Crítica | Coringa (Com Spoilers)

Aviso: Esta crítica contém spoilers. Caso não tenha visto o filme, confira a nossa crítica sem spoilers

Desde aproximadamente o início dos anos 2000 os filmes de super-herói tem estado em alta. Eles deixaram de ser um sub-gênero e mudaram de status. Já se vão cerca de 20 anos com o gênero estando em alta e fazendo cada vez mais dinheiro com produções cada vez melhores e contando com profissionais mais consagrados em seus elencos e equipe de produção.

Muitos dizem que a fórmula já saturou. E muito por conta do que a Marvel Studios fez, tanto por lançar tantos filmes em espaços curtos de tempo, como por trazer o conceito de universo compartilhado para um patamar alto e que eleva o nível da ‘competição’, o gênero agora estaria em decadência. Precisando, portanto, de reinvenção, de novidade.

Recentemente, algumas produções conseguiram dar um novo ar, saindo da fórmula. Por razões diferentes, é possível citar Deadpool e Logan como filmes que ousaram experimentar variações no gênero. E se saíram muito bem.

Contudo, a DC não estava conseguindo ter o mesmo sucesso de público e crítica desde O Cavaleiro das Trevas, que por sua vez, também não era o filme de super-herói ‘convencional’. Sendo também um ponto fora da curva.

Coringa é a volta por cima da DC. É o principal passo em direção a essa ‘reinvenção’ do gênero que muitos dizem ser necessária para a sobrevivência do mesmo.

Certamente você já deve ter lido muita coisa por aí a respeito do filme, além de ter tido suas próprias impressões pelos trailers (caso ainda não tenha assistido ao filme). Aqui mesmo você pode ler nossa crítica sem spoilers.

Assim sendo, não vamos nos repetir falando da maravilhosa atuação de Joaquin Phoenix (apesar de que nunca será dito o suficiente). A partir daqui, esteja avisado que esse texto contém spoilers.

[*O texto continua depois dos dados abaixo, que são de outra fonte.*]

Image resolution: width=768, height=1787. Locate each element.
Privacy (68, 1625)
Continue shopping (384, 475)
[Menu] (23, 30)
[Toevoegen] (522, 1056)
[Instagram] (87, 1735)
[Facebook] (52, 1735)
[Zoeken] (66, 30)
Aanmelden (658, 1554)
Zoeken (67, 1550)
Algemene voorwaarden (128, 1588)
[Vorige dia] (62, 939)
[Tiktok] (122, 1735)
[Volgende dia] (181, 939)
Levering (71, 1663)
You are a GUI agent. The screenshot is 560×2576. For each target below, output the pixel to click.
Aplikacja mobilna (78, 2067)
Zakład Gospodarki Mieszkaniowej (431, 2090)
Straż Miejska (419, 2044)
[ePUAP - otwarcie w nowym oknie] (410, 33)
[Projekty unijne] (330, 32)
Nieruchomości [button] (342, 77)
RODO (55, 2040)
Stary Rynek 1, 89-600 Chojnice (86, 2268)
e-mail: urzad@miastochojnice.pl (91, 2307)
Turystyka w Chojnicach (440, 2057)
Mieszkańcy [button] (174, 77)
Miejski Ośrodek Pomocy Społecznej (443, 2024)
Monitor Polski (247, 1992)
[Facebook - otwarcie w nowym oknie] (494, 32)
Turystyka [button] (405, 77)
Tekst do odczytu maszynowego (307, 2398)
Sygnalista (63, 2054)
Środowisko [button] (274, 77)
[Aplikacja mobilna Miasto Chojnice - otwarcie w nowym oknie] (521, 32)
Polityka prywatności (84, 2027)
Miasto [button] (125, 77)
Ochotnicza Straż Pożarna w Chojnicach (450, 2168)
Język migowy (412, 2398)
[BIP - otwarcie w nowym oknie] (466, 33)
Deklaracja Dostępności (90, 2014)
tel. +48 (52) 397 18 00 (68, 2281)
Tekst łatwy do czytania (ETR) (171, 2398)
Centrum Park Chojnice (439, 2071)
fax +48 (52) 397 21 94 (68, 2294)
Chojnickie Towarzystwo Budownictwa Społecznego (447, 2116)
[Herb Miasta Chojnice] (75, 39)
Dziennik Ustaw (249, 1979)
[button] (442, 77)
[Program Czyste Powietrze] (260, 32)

O principal a se saber sobre o filme, é que ele não é do tipo que o público comum está acostumado. Ele tem um ritmo lento na maior parte do tempo, tem cenas contemplativas, ângulos incomuns, e um drama muito intenso. É muito mais um filme para te fazer sentir e pensar do que se distrair e relaxar, se divertir.

Arthur Fleck é um homem que sofre de transtornos psicológicos que o tornam ao mesmo tempo alvo para alguns e completamente invisível para a maioria. Ele trabalha como palhaço para uma pequena empresa especializada nisso, fazendo propaganda nas ruas, animando crianças em hospitais, e por aí. Claramente ganha uma mixaria que mal dá pra ter a mínima dignidade que se poderia esperar de alguém com um trabalho que pode ser humilhante mas que ao mesmo tempo traz alegria.

Como se sua vida por si só não fosse triste demais, sua mãe também tem seus distúrbios e depende de seus cuidados e do quase irrisório dinheiro que Arthur traz pra casa.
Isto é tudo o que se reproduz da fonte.